Das zeigt ein Blick auf die Statistiken. Im Jahr 1999 machten die Übersetzungen noch ein gutes Drittel des gesamten Belletristikbereichs aus, im Jahr 2005 betrug ihr Anteil gerade noch ein Achtel. In harten Zahlen heißt das: Während vor acht Jahren 2.760 Übersetzungen erschienen sind, waren es 2005 insgesamt noch rund 1.540, und davon stammen immer noch 58 Prozent aus dem Englischen (Quelle: Börsenverein des Deutschen Buchhandels, für 2006 liegen noch keine abschließenden Zahlen vor).

Bleiben also noch rund 650 Bücher für alle übrigen Herkunftssprachen. Jedes Vierte davon wurde aus dem Französischen übersetzt, doch auch die bisher starken Franzosen haben ein gutes Drittel eingebüßt. Dann folgt mit 60 Übersetzungen die spanische Literatur, die im Vergleich zu 1999 aber nur noch halb so stark vertreten ist. Besonders schlecht erging es den Italienern, die 2005 nur noch mit 44 Belletristiktiteln präsent waren – das sind nicht einmal halb so viele wie acht Jahre zuvor. Kräftig zugelegt hat einzig die Literatur aus den skandinavischen Ländern, allen voran die aus Schweden, die allein 3 Prozent aller Übersetzungen stellt. Überraschend sind zudem die 23 Neuerscheinungen aus dem Koreanischen, doch abgesehen davon wird es für nichteuropäische Literatur immer schwieriger, einen Platz auf dem deutschen Buchmarkt zu finden.

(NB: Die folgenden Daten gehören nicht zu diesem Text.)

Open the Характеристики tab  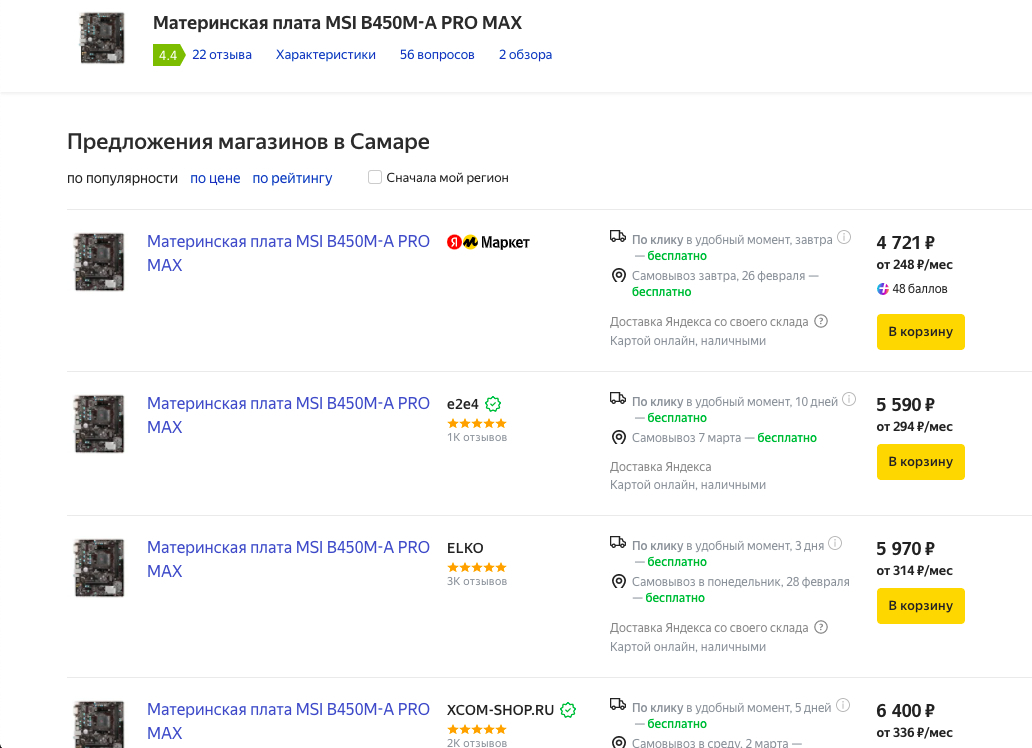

Natürlich wäre es ungerecht, die Schuld an diesem Missstand dem neuen Erfolg der deutschen Autoren anzulasten. Viel wichtiger sind weitere, strukturelle Wandlungen des Buchmarkts. Zum einen sind die Lizenzgebühren für ausländische Titel teurer geworden, so dass mittelgroße deutsche Verlage gezwungenermaßen vermehrt auf deutsche Literatur zurückgreifen. Zum anderen geht die Zahl kleinerer Buchhandlungen zurück, die gezielt bestimmte Schwerpunkte vertreten. Das bekommt zum Beispiel der Unionsverlag mit Sitz in Zürich zu spüren, der sich auf asiatische und afrikanische Literatur spezialisiert hat. „In großen Buchhandlungen gehen die Programme kleiner Verlage meist unter“, sagt die Lektorin Ines Wiederkehr. „Wer dort ein afrikanisches Buch in die Hand nimmt, hat sich in der Regel schon vorher informiert.“ Aus den Tageszeitungen stammen die Informationen wohl selten, denn Literatur aus diesen Regionen hat es schwer, Eingang in die Feuilletons zu finden. Und da auch die Literaturbeilagen spürbar schmaler werden – in den Herbstbeilagen 2006 wurden rund 50 Neuerscheinungen weniger besprochen als 1999 – wird sich das nicht so bald ändern. Dass aber in den Buchmessenbeilagen der überregionalen Zeitungen im vergangenen Herbst nicht ein einziger chinesischer oder arabischer Roman vorkam, erstaunt dennoch.

Somit wäre der neue Erfolg der deutschsprachigen Autoren im doppelten Sinn paradox. Er wirkt zwar einerseits dem Mainstream entgegen, indem er die Zahl der englischsprachigen Titel auf dem deutschen Buchmarkt zurückdrängt. Zugleich verstärkt er den Mainstream, da die Fülle an deutschen Büchern den ohnehin knappen Raum für Übersetzungen beschränkt und damit die Vielfalt des literarischen Spektrums verringert.